INSTRUCTIONS TO FOLLOW — Show all lines from the data that include the word "Click".
═════ EXTRACTED ENTRIES
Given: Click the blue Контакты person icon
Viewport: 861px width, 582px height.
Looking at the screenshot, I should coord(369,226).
══════════
═════ EXTRACTED ENTRIES
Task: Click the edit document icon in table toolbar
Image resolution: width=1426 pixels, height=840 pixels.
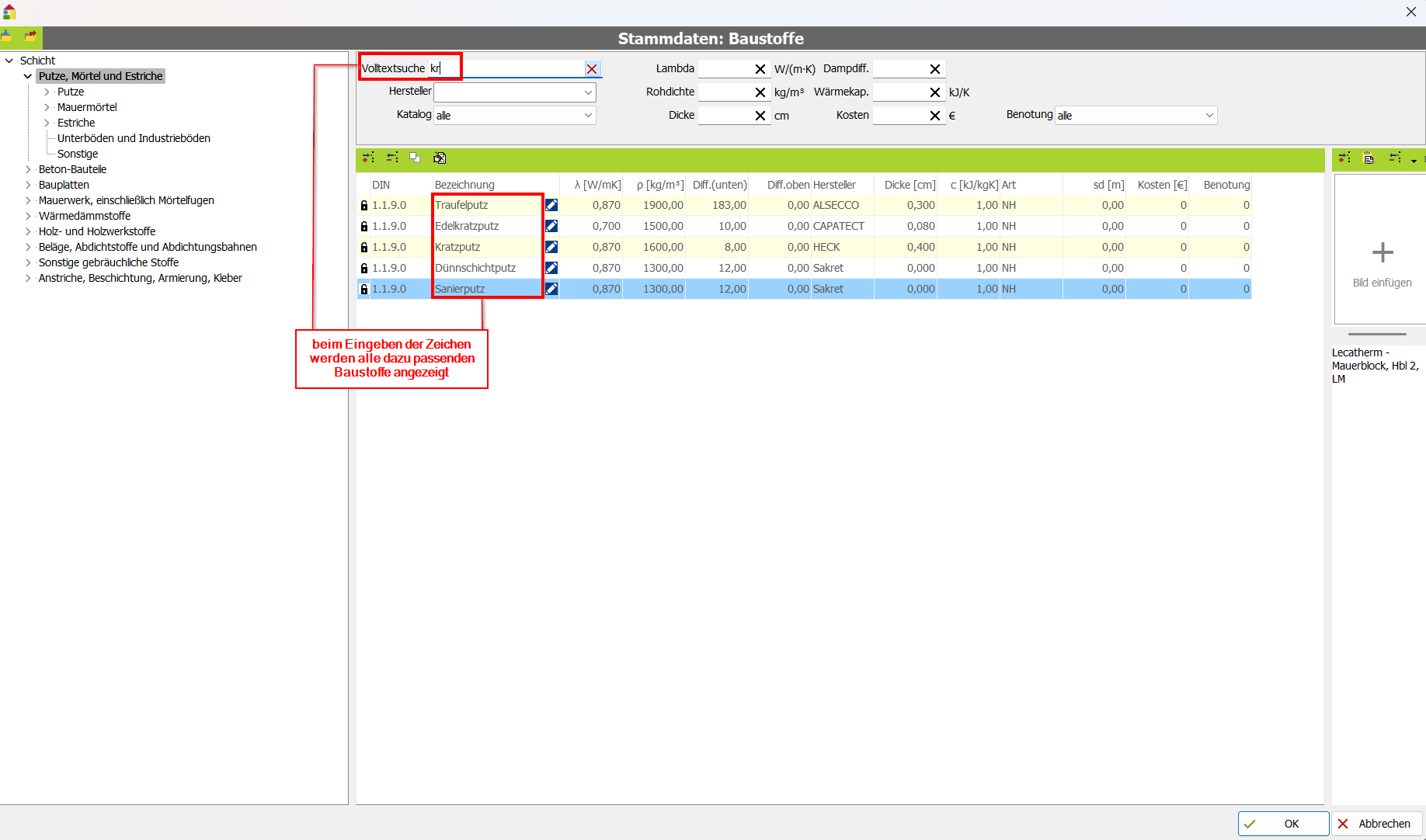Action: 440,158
══════════
RESPONSE FOR THIS EXERCISE —
Given: Click the blue Контакты person icon
Task: Click the edit document icon in table toolbar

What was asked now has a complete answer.